Last Tuesday I found a huge help to that problem. My students were working independently on a project, and I decided to divide them up into Zoom breakout rooms of four to five kids per room. It was like a light went on in some. I bounced from room to room, checking on their progress, and what I noticed was that more and more kids were unmuting themselves to communicate with me.
Jesus knew this as well. When He began His ministry, He did not send the disciples out together. He intentionally dispersed them two by two to spread the Good News. He broke them down, and it was amazing to see what they accomplished simply by spreading out. We as teachers can do the same with our students by chunking them into smaller more manageable groups.

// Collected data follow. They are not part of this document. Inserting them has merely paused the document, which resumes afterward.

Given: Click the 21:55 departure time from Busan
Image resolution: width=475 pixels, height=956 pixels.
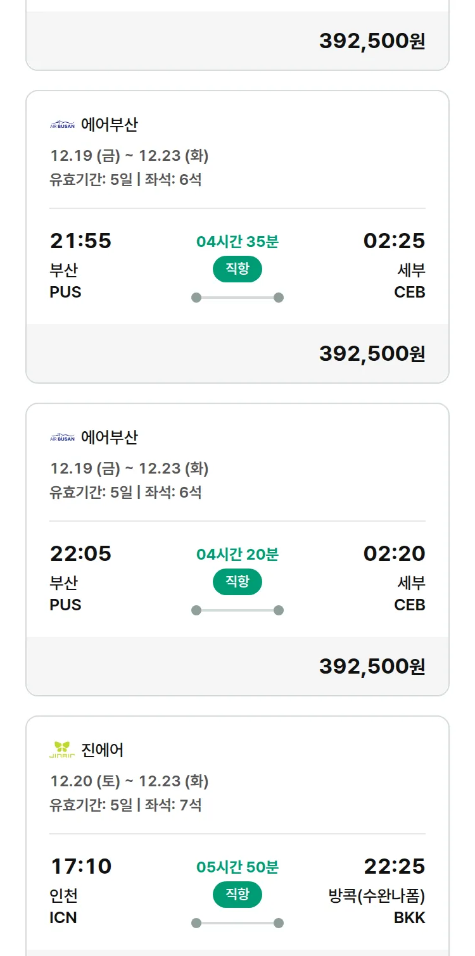Looking at the screenshot, I should coord(80,241).
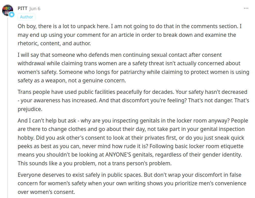Click the Jun 6 comment timestamp
This screenshot has width=255, height=198.
tap(35, 8)
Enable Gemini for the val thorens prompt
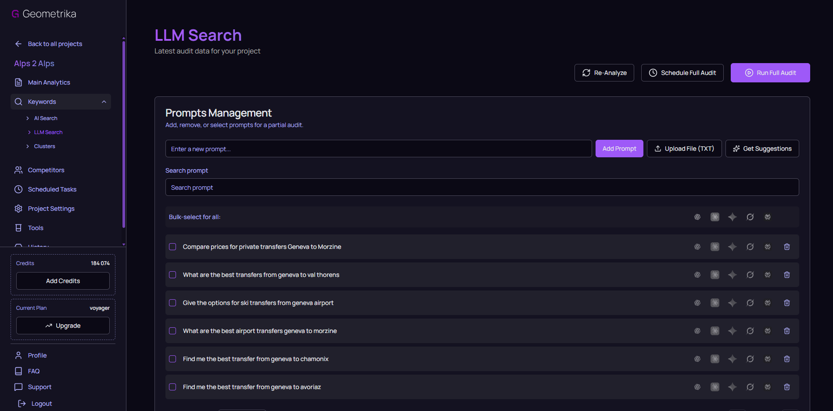 (x=732, y=275)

I am realizing that Zoom breakout rooms are essential for success, and as I continue remote teaching, I am seeing lots of different scenarios and reasons for utilizing them. Here are a few:
- They allow interaction. Students need to be talking to one another. Sometimes just talking through a concept with a small group can make learning stick. Offering the opportunity for students to teach each other like this gets them closer to mastery of a concept.
- They allow for differentiation. One of my smaller classes I divided by skill level last week. I put them into three different categories based on their ability level, and I allowed the para to interact with the lower learners. My high level kids were fine on their own, and the mid-level kids felt more comfortable sharing with one another knowing they were with other students about the same speed.

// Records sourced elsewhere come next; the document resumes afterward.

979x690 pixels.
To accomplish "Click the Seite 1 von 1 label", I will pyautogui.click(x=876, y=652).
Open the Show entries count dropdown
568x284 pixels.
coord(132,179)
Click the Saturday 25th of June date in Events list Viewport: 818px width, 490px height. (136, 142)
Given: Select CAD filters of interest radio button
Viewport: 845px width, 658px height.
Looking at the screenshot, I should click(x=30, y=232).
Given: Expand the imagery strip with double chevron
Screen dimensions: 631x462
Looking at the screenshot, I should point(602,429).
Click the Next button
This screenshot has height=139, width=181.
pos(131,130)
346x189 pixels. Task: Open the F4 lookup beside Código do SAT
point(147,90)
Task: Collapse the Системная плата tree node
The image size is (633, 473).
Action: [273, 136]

- They help me connect. This is the most impersonal year of teaching I have ever experienced. Breaking those kids down gets me to see a different side of them. They begin to open up. They share more questions. They help me learn what makes them tick. Even just 30 seconds in a breakout room can help bridge that gap that separates us.
If you are a remote teacher, give the breakout rooms a shot! Just be sure you give specific directions to your students before sending them off. Practice using them on small tasks, then go bigger. Even if it is having them share about their weekends together, breakout rooms are great for both students and teachers.
Challenge: Start small with breakout rooms, and then go big. I had a colleague who e-mailed the entire staff about how proud she was of herself using breakout rooms for the first time the other day. She was just intimidated about not being techy enough to do it, but it worked out. Believe me, if she can do it, you can too!
Video application: Need a quick tutorial about how to use Zoom breakout rooms? Check out this YouTube video that walks you through it step by step. I found it very helpful.
Prayer: Father, grant me wisdom on how to use Zoom breakout rooms to better my students’ remote learning experience. Amen.
(I always invite suggestions from fellow teachers about topics you would like me to consider for future blog posts. Is there anything you are struggling with that you would like me to write about? Let me know. Contact me anytime at firstname.lastname@example.org with ideas on what you would like to hear.)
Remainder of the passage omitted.